Hosting breaks into a couple main categories managed and unmanaged... I've always gone the unmanaged route because well Why pay a big monthly fee for services that if you set it up right you'll never need.

I config things the way I want them and then NEVER TOUCH CONFIG AGAIN! The main branches for things that can break things like MySQL and PHP updates sometimes newer versions will break some features so I code for a certain combo and then stay there! They do give security updates for older branches
 
Chicago VPS
Burst.net (They are stingy a-holes, accidentally break one of their numerous vaguely worded rules and they shut you down for weeks without a warning).
ThrustVPS
BuyVM.net

Those are the budget ones I've used over the years. I wouldn't recommend a budget VPS for serious sites though. That is best left to AWS/Lease/LiquidWeb, etc.
 
I used chicago vps for quite some time, connections and nodes were quite fast, especially given the cost, but they really had some nasty downtime.
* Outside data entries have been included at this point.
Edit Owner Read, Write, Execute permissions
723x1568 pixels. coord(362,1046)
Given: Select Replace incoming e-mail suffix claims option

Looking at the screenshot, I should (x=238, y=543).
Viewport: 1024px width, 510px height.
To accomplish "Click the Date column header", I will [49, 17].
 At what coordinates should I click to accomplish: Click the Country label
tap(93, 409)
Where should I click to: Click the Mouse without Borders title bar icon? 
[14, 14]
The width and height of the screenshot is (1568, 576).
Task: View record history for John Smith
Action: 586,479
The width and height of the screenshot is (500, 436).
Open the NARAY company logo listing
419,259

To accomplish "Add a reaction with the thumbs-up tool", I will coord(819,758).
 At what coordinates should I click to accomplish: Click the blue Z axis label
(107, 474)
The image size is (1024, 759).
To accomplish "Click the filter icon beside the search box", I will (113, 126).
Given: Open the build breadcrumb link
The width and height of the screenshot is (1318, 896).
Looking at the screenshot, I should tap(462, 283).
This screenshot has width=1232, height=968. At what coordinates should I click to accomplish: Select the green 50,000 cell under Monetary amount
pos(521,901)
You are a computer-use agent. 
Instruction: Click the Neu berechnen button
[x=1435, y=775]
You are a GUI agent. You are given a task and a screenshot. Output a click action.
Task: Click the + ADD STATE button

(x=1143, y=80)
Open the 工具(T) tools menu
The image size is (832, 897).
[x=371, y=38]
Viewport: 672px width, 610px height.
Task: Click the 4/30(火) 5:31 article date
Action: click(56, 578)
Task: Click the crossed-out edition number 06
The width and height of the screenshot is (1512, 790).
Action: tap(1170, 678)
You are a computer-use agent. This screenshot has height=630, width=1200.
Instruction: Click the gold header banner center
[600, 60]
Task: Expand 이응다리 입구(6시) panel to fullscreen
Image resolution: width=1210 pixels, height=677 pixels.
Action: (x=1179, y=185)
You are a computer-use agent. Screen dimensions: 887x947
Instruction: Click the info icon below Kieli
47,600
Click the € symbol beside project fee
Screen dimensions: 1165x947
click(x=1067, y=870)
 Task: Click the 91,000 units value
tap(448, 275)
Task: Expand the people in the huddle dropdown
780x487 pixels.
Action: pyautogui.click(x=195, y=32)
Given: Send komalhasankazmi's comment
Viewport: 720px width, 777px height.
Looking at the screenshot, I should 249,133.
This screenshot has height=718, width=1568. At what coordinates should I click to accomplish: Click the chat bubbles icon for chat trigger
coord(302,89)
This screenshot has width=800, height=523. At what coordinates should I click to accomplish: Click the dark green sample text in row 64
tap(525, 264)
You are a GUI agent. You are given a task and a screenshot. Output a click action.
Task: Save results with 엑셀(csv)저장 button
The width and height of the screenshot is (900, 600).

I'm with buyvm now, seems like they run a tighter ship
 
For anyone's that curious, my company ended up going with A Small orange for our VPS needs. Loving them. Excellent customer support and pricing.

Highly recommend them!
 
Rackspace VPS/Cloud has always done us right.
Digital Ocean is looking good so far.
Linode same thing.
RamNode trying them next.
HostGator sucks.
BeachComber still going strong for 3 VPS we have there too.
SoftLayer for dedicated 10+ years there (or rather with their previous names/buyouts ) Now owned by IBM.
 
The digital ocean pricing, as well as their whole imaging setup seems really nice, I have been thinking of going with them if a current project of mine takes off.

Does anyone have first hand experience with them? At the moment it looks like the best priced service that can handle a production site.
 
Digital Ocean is the best I have come across. I started using them for mining some coins, but have now switched over my team website and will host our school website with them.
 
The digital ocean pricing, as well as their whole imaging setup seems really nice, I have been thinking of going with them if a current project of mine takes off.

Does anyone have first hand experience with them? At the moment it looks like the best priced service that can handle a production site.

I have friends with 10+ hosts running there.
Another with 5+.

So far they really like DO.
 
Azure will be overpriced for your needs unless you need something scalable.

ChicagoVPS isn't reliable nor secure. Hell, any ColoCrossing based VPS won't be since they all resell the same exact rack space with the same exact base configs (SolusVM). Not something to use for any real production site.

Check out Mad Genius Hosting. Run by a friend of mine. Prices are decent and they provide good support.
 
so i caved and signed up at digital ocean. wow its fast and awesome.

i had a LAMP stack on centos running in about 5 minutes and though its slightly more manual than i wanted their guides are great. all my virtual hosts are setup and sites that were crawling on my hostgator hosting are flying now. i can't wait to change nameservers and see how it does under normal load. $5 a month cannot be beat.
 
so i caved and signed up at digital ocean. wow its fast and awesome.

i had a LAMP stack on centos running in about 5 minutes and though its slightly more manual than i wanted their guides are great. all my virtual hosts are setup and sites that were crawling on my hostgator hosting are flying now. i can't wait to change nameservers and see how it does under normal load. $5 a month cannot be beat.

What are your ping times to your site? I'm pretty high on mine. At least twice as slow as Google's DNS servers (~150ms to 300ms) with Google at ~27-60ms.
 
ping to my site at digital ocean:
min = 23ms, max = 28ms, average = 25ms

ping to google.com:
min = 27ms, max = 31ms, average = 29ms

now that is pinging my IP address at digital ocean. its possible wherever your domain is registered/nameservers are set is slow ... maybe?